■ WRITTEN INSTRUCTION ■
Return the material below unchanged, reproducing every line in full.

==== LISTED RECORDS ====

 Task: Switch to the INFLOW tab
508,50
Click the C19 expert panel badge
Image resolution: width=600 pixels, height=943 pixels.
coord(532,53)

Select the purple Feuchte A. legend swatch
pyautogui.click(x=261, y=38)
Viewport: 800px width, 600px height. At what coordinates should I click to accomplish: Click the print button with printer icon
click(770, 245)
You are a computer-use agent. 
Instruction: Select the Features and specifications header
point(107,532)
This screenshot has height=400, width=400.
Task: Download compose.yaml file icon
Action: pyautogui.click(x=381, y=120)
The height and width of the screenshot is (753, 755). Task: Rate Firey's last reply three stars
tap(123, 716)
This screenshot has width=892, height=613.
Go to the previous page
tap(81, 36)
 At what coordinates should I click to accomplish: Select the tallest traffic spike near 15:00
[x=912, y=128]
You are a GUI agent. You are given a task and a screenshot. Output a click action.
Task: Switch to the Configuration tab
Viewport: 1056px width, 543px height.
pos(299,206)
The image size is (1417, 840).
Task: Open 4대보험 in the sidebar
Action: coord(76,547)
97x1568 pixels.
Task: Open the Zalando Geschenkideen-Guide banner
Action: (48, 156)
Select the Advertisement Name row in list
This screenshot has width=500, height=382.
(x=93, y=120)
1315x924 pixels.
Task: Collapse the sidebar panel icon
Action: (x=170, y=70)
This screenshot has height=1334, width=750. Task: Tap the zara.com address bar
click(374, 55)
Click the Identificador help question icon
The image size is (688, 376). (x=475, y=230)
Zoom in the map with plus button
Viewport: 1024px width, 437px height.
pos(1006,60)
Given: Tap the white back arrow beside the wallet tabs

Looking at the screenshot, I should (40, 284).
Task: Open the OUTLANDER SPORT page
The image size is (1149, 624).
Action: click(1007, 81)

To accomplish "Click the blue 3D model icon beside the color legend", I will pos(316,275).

====

■ ANSWER TO THIS PROBLEM ■
 Task: Switch to the INFLOW tab
508,50
Click the C19 expert panel badge
Image resolution: width=600 pixels, height=943 pixels.
coord(532,53)

Select the purple Feuchte A. legend swatch
pyautogui.click(x=261, y=38)
Viewport: 800px width, 600px height. At what coordinates should I click to accomplish: Click the print button with printer icon
click(770, 245)
You are a computer-use agent. 
Instruction: Select the Features and specifications header
point(107,532)
This screenshot has height=400, width=400.
Task: Download compose.yaml file icon
Action: pyautogui.click(x=381, y=120)
The height and width of the screenshot is (753, 755). Task: Rate Firey's last reply three stars
tap(123, 716)
This screenshot has width=892, height=613.
Go to the previous page
tap(81, 36)
 At what coordinates should I click to accomplish: Select the tallest traffic spike near 15:00
[x=912, y=128]
You are a GUI agent. You are given a task and a screenshot. Output a click action.
Task: Switch to the Configuration tab
Viewport: 1056px width, 543px height.
pos(299,206)
The image size is (1417, 840).
Task: Open 4대보험 in the sidebar
Action: coord(76,547)
97x1568 pixels.
Task: Open the Zalando Geschenkideen-Guide banner
Action: (48, 156)
Select the Advertisement Name row in list
This screenshot has width=500, height=382.
(x=93, y=120)
1315x924 pixels.
Task: Collapse the sidebar panel icon
Action: (x=170, y=70)
This screenshot has height=1334, width=750. Task: Tap the zara.com address bar
click(374, 55)
Click the Identificador help question icon
The image size is (688, 376). (x=475, y=230)
Zoom in the map with plus button
Viewport: 1024px width, 437px height.
pos(1006,60)
Given: Tap the white back arrow beside the wallet tabs

Looking at the screenshot, I should (40, 284).
Task: Open the OUTLANDER SPORT page
The image size is (1149, 624).
Action: click(1007, 81)

To accomplish "Click the blue 3D model icon beside the color legend", I will pos(316,275).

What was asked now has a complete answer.